À sa famille, à ses proches, à ses élèves et à ses compagnons de tatami, nous adressons nos pensées les plus sincères. La peine est grande, mais la reconnaissance l’est davantage.
Connaître Ankiling Diabone, c’était approcher un exemple rare de loyauté, de discipline et de courage ; c’était rencontrer un homme dont les actes traduisaient fidèlement les principes qu’il professait.

Puisse son âme reposer en paix, dans la lumière et la sérénité.
Puisse son souvenir demeurer une source d’inspiration durable pour celles et ceux qui croient en la vertu formatrice du sport.

Célébrons ceux qui œuvrent dans l’ombre

Il existe, dans chaque société, des hommes et des femmes dont l’action discrète est déterminante. Leur modestie contraste avec la profondeur de leur contribution. Trop souvent, c’est leur absence qui révèle l’étendue de leur influence.
Ankiling Diabone appartient à cette catégorie de figures essentielles, dont l’engagement constant contribue à élever une communauté tout entière.

À l’aube de cette nouvelle semaine, il nous revient d’accorder une attention renouvelée à nos héros vivants — ceux qui, par leur travail quotidien, construisent, guident et inspirent.
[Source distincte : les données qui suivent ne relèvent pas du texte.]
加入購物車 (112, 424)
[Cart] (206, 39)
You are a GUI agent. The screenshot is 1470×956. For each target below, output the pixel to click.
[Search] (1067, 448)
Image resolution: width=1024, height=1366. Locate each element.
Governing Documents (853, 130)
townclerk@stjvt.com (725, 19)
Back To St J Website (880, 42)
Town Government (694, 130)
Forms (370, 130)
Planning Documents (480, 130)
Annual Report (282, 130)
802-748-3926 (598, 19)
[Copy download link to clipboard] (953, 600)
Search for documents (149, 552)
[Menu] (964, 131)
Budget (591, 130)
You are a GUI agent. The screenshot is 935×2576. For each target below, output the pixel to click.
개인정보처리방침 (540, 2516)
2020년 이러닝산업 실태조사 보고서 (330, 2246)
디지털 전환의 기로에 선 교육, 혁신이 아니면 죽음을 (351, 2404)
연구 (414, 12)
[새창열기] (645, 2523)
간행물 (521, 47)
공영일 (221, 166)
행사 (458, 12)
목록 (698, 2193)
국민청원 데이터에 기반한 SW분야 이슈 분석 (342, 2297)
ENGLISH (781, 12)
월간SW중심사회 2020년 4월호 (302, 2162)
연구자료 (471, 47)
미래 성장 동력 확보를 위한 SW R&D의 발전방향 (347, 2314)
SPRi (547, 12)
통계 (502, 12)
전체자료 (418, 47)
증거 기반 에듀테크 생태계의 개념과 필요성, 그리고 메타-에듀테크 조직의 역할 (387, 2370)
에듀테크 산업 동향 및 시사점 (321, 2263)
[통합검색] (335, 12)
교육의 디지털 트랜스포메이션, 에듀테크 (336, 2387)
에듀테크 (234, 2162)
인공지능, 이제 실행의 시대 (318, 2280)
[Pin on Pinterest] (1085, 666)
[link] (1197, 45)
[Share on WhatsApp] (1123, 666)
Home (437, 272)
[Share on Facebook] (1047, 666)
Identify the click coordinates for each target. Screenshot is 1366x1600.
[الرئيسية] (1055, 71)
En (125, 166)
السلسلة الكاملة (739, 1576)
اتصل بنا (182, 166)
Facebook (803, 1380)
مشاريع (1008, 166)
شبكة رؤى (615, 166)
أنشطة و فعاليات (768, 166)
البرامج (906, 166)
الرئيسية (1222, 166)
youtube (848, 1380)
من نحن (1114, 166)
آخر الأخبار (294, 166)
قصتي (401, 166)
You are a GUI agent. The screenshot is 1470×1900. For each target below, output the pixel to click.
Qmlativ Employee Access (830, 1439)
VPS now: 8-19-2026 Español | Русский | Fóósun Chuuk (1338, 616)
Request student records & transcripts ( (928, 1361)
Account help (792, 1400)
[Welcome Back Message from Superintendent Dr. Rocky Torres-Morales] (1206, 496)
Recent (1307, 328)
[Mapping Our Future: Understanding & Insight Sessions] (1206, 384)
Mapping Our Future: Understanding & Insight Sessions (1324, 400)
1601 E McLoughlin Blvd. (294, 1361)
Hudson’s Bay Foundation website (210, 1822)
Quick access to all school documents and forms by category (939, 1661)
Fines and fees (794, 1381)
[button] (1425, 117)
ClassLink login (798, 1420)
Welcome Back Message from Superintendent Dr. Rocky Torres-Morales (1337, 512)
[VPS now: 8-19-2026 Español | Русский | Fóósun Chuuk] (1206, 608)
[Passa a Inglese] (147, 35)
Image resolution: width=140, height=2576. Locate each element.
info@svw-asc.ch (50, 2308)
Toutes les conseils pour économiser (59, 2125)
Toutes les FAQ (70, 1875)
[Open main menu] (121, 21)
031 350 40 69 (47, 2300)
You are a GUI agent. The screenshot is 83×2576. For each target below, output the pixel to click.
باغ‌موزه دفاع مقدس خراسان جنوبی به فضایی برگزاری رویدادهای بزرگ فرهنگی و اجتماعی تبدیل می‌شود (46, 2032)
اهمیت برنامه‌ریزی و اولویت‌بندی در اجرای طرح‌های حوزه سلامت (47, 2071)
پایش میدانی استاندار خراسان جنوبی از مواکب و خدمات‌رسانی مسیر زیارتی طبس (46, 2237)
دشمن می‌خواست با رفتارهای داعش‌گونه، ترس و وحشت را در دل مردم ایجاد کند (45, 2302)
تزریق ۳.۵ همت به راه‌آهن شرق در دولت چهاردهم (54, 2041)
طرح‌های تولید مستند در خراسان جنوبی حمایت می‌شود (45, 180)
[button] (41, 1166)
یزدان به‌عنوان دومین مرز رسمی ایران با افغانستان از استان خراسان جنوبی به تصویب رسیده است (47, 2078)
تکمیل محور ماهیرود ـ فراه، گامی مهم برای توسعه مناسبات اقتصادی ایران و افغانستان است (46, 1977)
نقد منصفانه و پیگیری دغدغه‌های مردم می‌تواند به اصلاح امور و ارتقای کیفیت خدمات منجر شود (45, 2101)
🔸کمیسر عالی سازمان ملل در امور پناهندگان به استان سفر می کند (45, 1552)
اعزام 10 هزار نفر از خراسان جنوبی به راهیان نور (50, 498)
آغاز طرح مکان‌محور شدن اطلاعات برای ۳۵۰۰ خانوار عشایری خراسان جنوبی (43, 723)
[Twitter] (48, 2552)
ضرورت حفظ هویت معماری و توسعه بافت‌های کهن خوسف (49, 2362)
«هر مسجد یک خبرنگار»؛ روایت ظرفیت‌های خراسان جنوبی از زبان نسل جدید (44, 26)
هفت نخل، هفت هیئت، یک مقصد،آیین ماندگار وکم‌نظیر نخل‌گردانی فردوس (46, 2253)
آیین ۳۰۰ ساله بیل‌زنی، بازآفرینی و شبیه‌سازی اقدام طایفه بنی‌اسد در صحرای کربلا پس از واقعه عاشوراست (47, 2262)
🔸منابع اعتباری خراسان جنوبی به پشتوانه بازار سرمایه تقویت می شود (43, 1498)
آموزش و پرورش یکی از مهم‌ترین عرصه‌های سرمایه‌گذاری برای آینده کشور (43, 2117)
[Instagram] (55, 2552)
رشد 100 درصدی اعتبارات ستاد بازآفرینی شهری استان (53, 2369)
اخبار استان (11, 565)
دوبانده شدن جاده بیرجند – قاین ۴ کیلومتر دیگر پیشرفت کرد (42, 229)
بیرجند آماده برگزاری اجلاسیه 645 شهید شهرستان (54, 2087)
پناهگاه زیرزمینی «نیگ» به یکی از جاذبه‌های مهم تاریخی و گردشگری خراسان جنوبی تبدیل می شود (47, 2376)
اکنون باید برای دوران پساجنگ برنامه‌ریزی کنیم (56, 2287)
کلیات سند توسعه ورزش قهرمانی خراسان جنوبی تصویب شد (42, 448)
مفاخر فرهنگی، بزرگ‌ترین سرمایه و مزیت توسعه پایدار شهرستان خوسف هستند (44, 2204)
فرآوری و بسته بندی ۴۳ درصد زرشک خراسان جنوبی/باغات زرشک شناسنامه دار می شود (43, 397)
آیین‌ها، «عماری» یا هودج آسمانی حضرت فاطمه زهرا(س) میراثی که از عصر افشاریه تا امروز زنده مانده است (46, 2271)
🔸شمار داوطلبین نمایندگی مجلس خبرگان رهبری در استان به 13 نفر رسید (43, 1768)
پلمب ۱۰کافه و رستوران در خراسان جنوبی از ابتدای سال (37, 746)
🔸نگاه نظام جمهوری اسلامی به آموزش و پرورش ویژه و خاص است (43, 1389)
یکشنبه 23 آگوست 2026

Leur célébration constitue un devoir de mémoire autant qu’un acte de lucidité collective.

Ainsi, pour reprendre une réflexion souvent formulée :
« Un peuple qui ne célèbre pas ses héros vivants se condamne à pleurer ses regrets morts. »

Puissions-nous, individuellement et collectivement, reconnaître la valeur de ceux qui œuvrent encore parmi nous.
Car honorer un héros, c’est aussi éveiller les ressources morales présentes en chacun de nous.